#### [Task prompt]
Substitute "screen capture" for "screenshot" in the entries below, starting at the line containing "You are a GUI" and ending at the line containing "click(24, 22)", and give those lines back with nothing else changed. Leave the pictures out of your answer.

#### [Task data]
'''
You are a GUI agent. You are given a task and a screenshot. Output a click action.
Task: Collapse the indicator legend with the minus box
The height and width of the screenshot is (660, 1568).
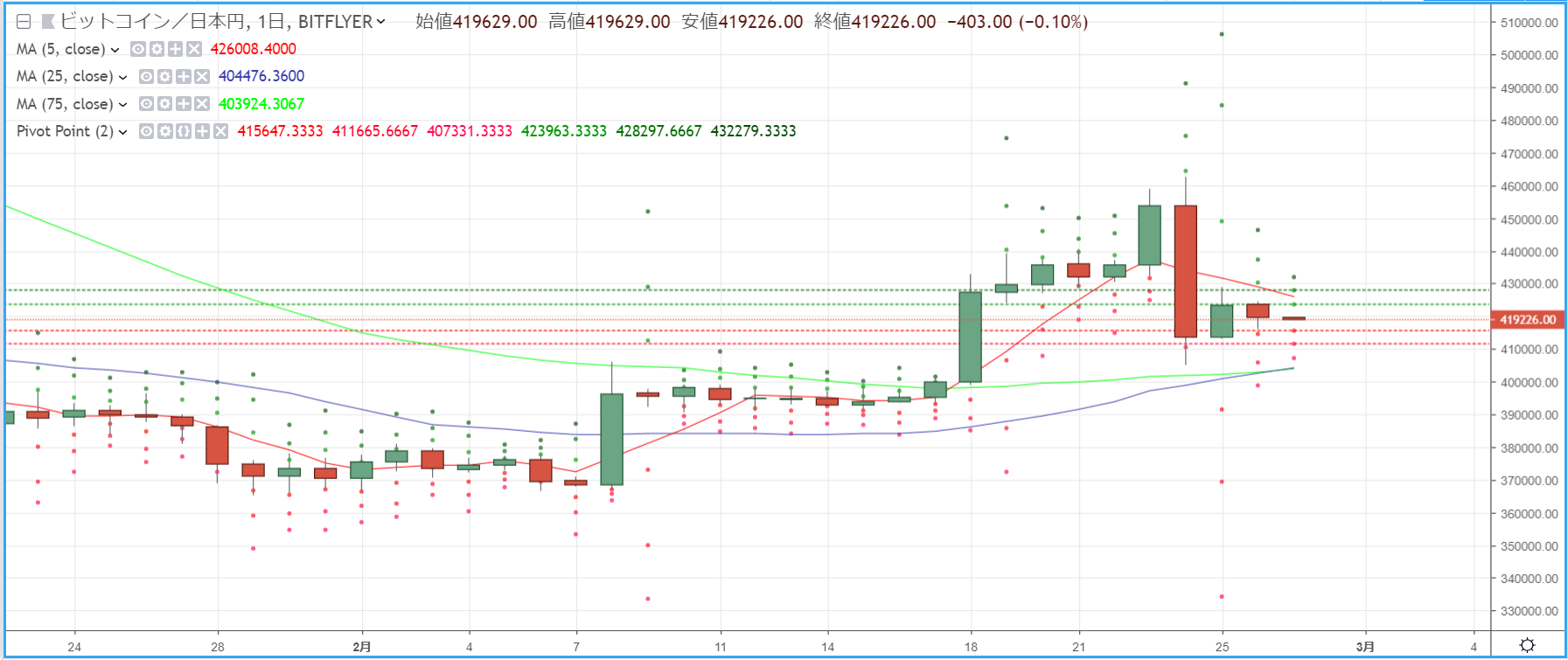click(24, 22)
'''
'''
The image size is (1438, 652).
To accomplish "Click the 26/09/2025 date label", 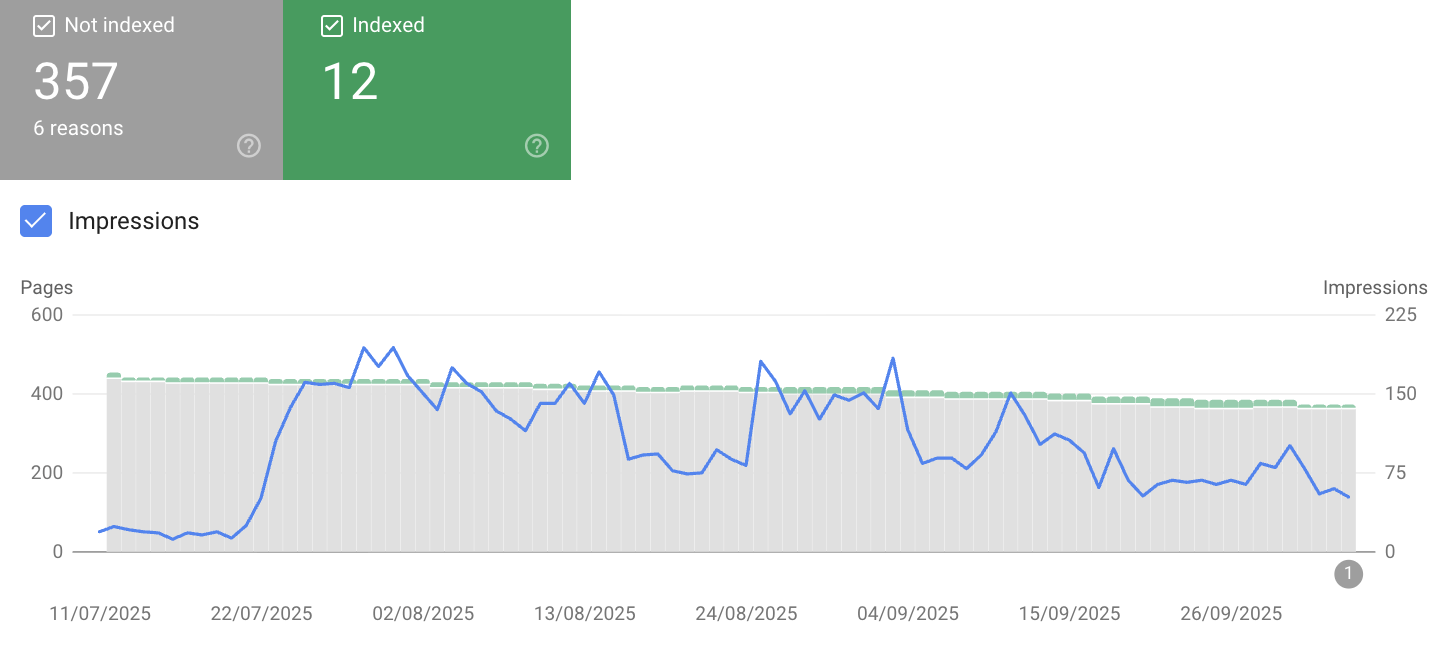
'''
#### [Correct answer]
You are a GUI agent. You are given a task and a screen capture. Output a click action.
Task: Collapse the indicator legend with the minus box
The height and width of the screen capture is (660, 1568).
click(24, 22)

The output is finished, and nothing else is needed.